Study: Microfinance in the United States
This report summarizes early findings from the evaluation of the Grameen America program, a microfinance model that provides loans to low-income women in the United States who are seeking to start or expand their small businesses. The program is based on the Grameen Bank model developed in Bangladesh during the mid-1970s. Its objective is to reduce poverty through the provision of loans, financial training, and peer support.
- Initial findings from in-depth interviews with program participants indicate that borrowers often combine multiple sources of income to make ends meet. These findings suggest that the extent of investment in a small business may be contingent on other sources of income and specific household economic circumstances.
- Six months after enrolling in the study, Grameen America group respondents are more likely to be operating their own business than control group respondents.
- The Grameen America program produced improvements in several measures of material hardship— for example, how often the respondent ran out of money in the three months preceding the survey, the respondent’s ability to afford necessities, and the respondent’s current financial situation compared with the previous year. These effects are encouraging, as it is often difficult for any intervention to have an impact on measures of material hardship.

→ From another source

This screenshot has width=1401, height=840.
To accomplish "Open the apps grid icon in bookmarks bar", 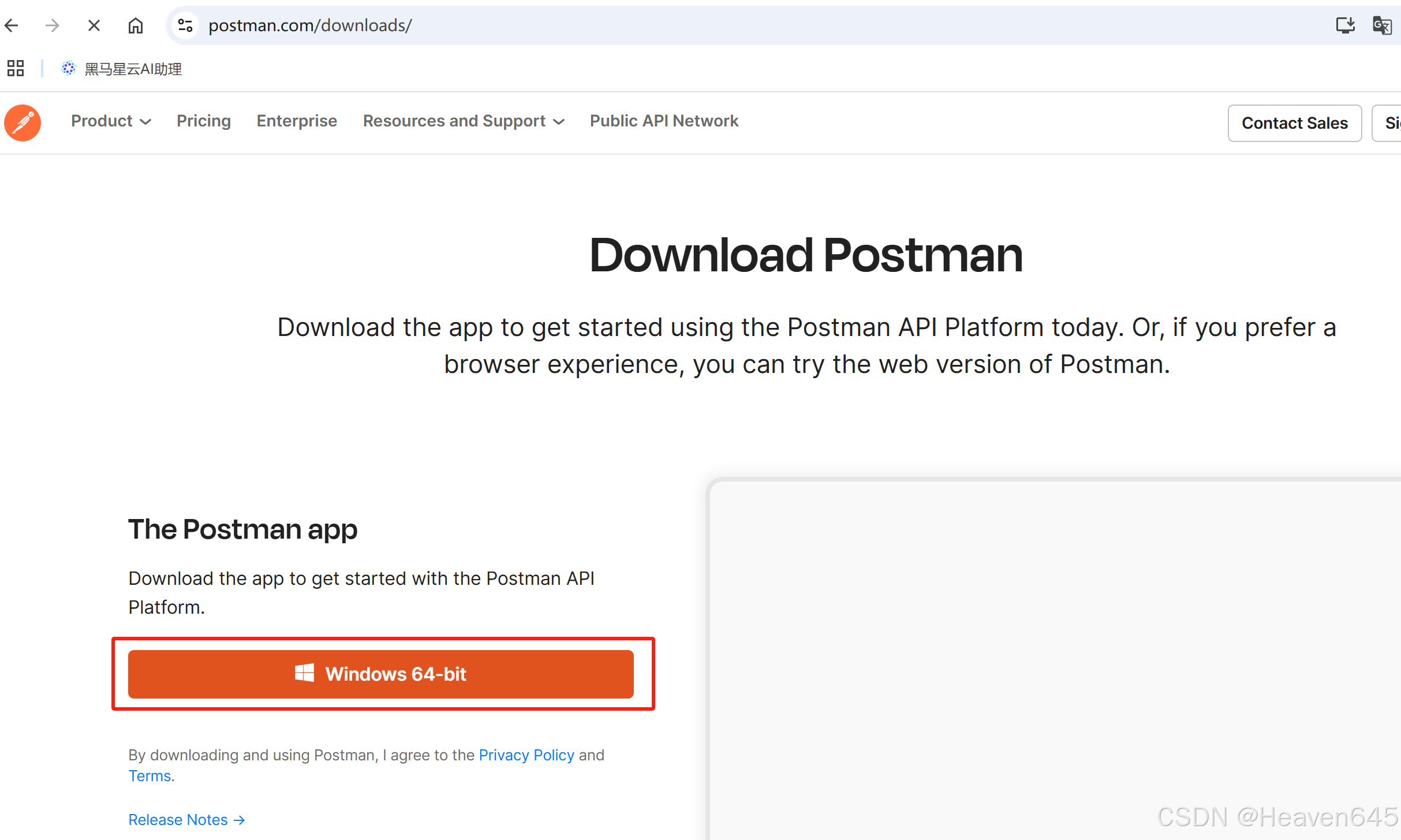I will 16,69.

- Grameen America group members were more likely than control group members to have established a credit record and have a VantageScore (an alternative to the more commonly used FICO credit score), and to have a “prime” VantageScore (a score in the highest range, between 650 and 850) at 7 to 12 months after study entry. This effect is promising: Credit scores are linked to access to mainstream financial markets, lower interest rates, and better employment opportunities.